AIM OF THE EXERCISE: Reproduce only what runs from the line containing "You are a computer-use" to the line containing "Image resolution: width=550" in the records below, inclusive. Keep it exact, and keep the pictures out.

SUPPLIED ENTRIES:
_ _ _

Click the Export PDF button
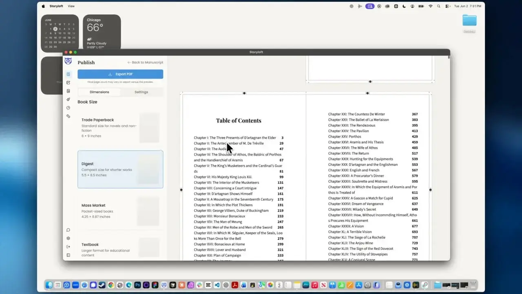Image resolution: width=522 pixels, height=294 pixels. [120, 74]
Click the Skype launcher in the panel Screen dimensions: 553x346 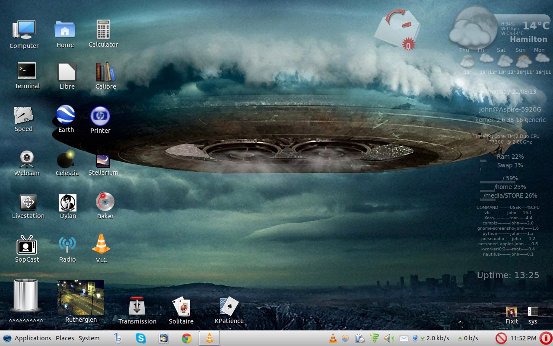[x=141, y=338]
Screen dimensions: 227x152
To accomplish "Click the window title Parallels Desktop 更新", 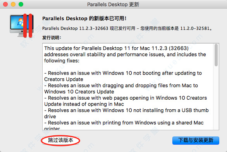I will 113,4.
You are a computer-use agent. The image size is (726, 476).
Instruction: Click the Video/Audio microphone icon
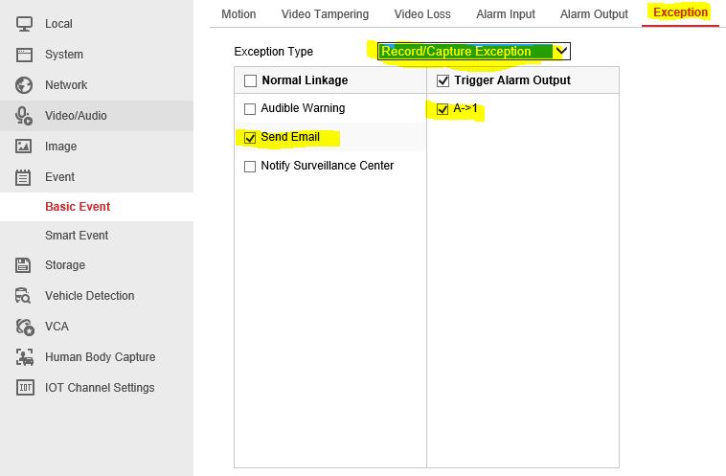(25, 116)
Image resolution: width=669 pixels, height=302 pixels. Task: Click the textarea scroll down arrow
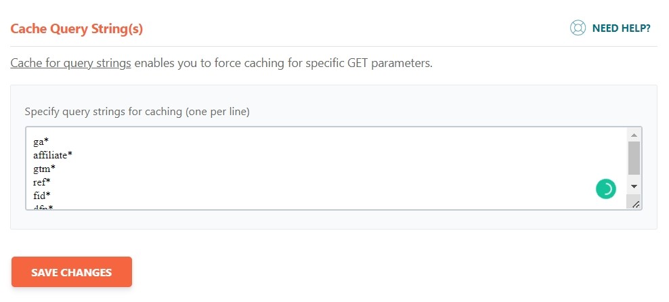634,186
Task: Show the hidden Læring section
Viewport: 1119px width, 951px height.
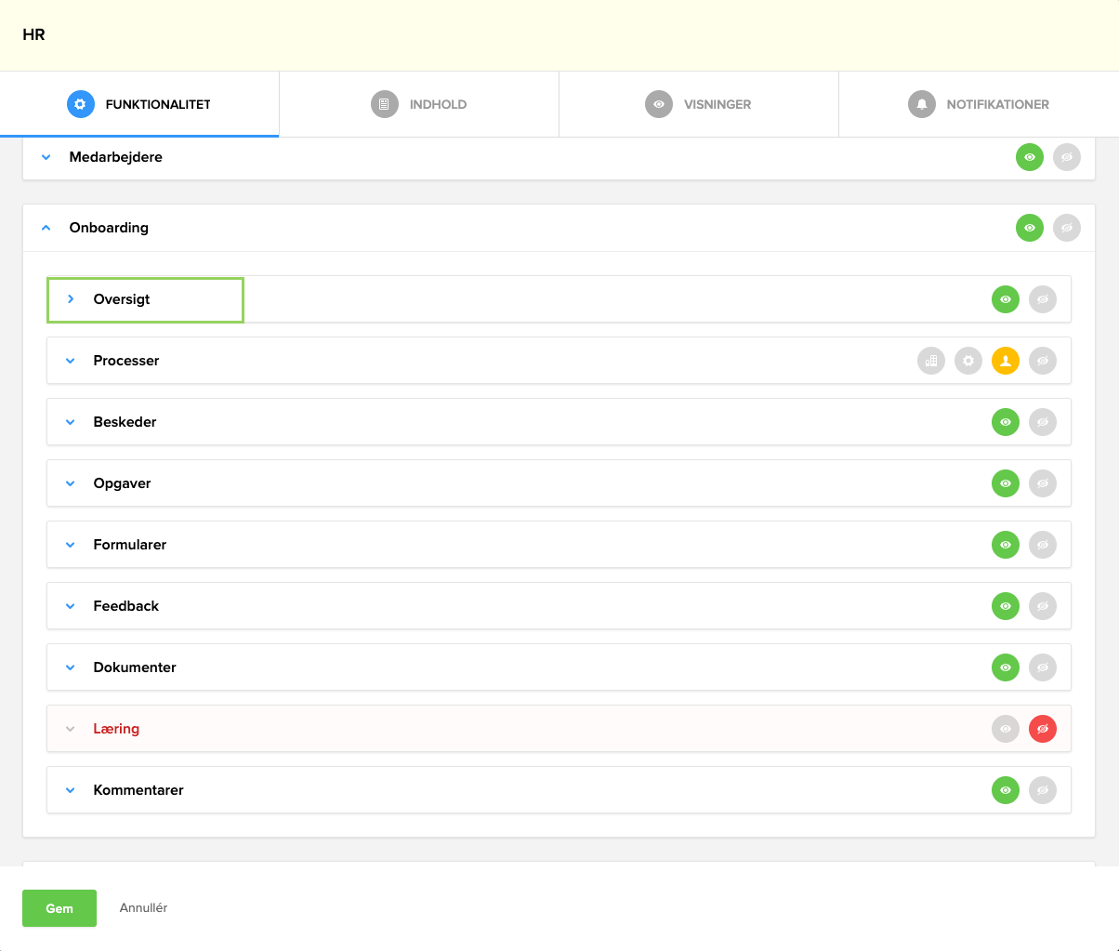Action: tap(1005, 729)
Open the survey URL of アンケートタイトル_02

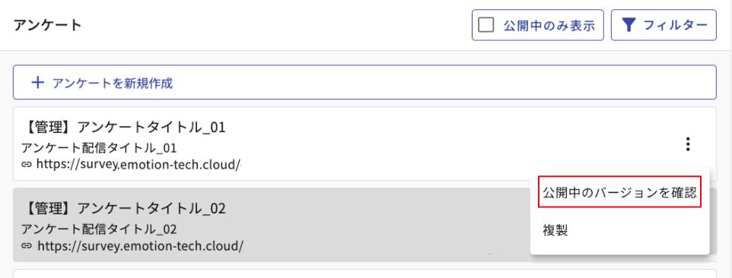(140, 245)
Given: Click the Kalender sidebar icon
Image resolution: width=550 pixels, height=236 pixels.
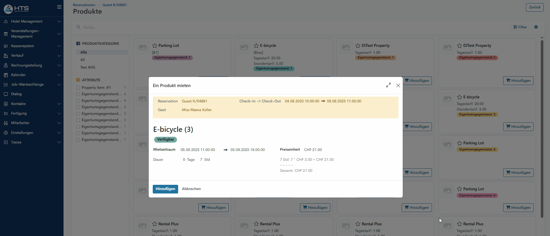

_ _ _

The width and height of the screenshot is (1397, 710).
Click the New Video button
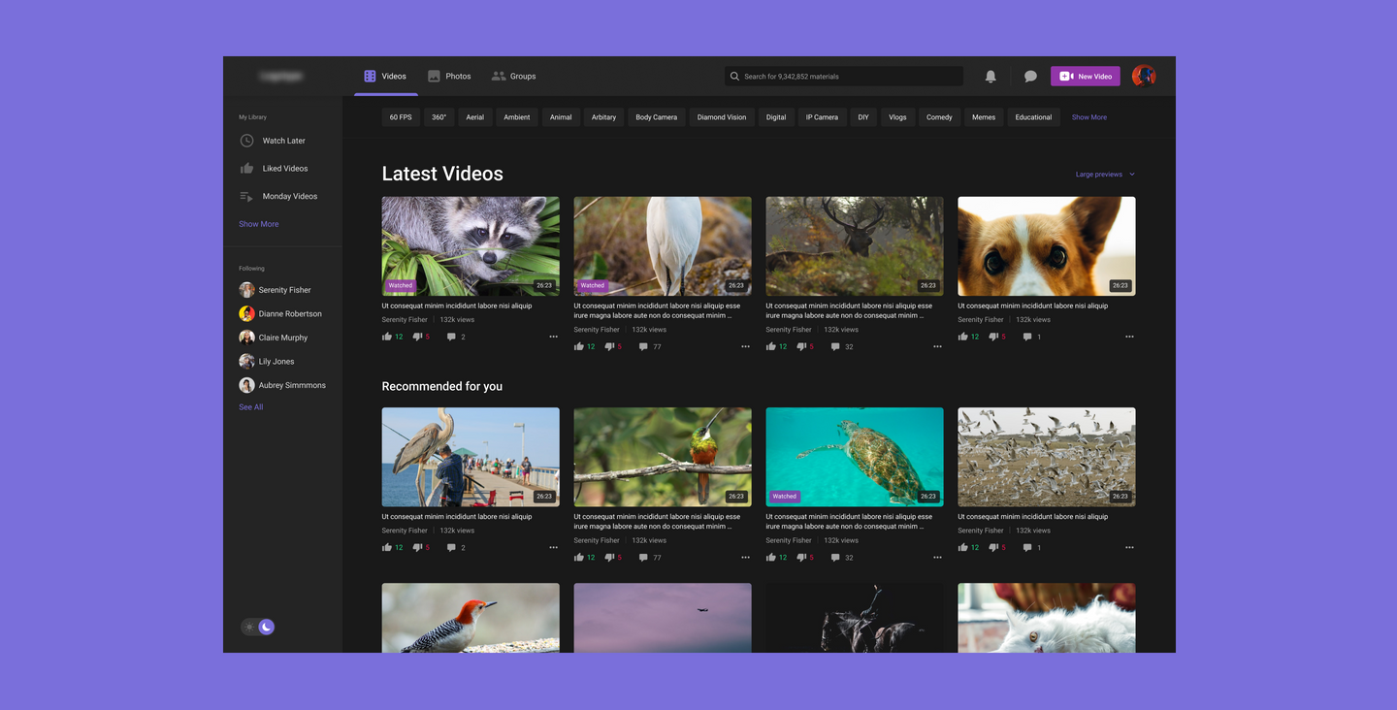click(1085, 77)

_ _ _

TASK ANSWER:
You are a computer-use agent. The image size is (726, 476).
Instruction: Click the Video/Audio microphone icon
(25, 116)
Image resolution: width=669 pixels, height=302 pixels. Task: Click the textarea scroll down arrow
634,186
Task: Show the hidden Læring section
Viewport: 1119px width, 951px height.
Action: tap(1005, 729)
Open the survey URL of アンケートタイトル_02

(140, 245)
Given: Click the Kalender sidebar icon
Image resolution: width=550 pixels, height=236 pixels.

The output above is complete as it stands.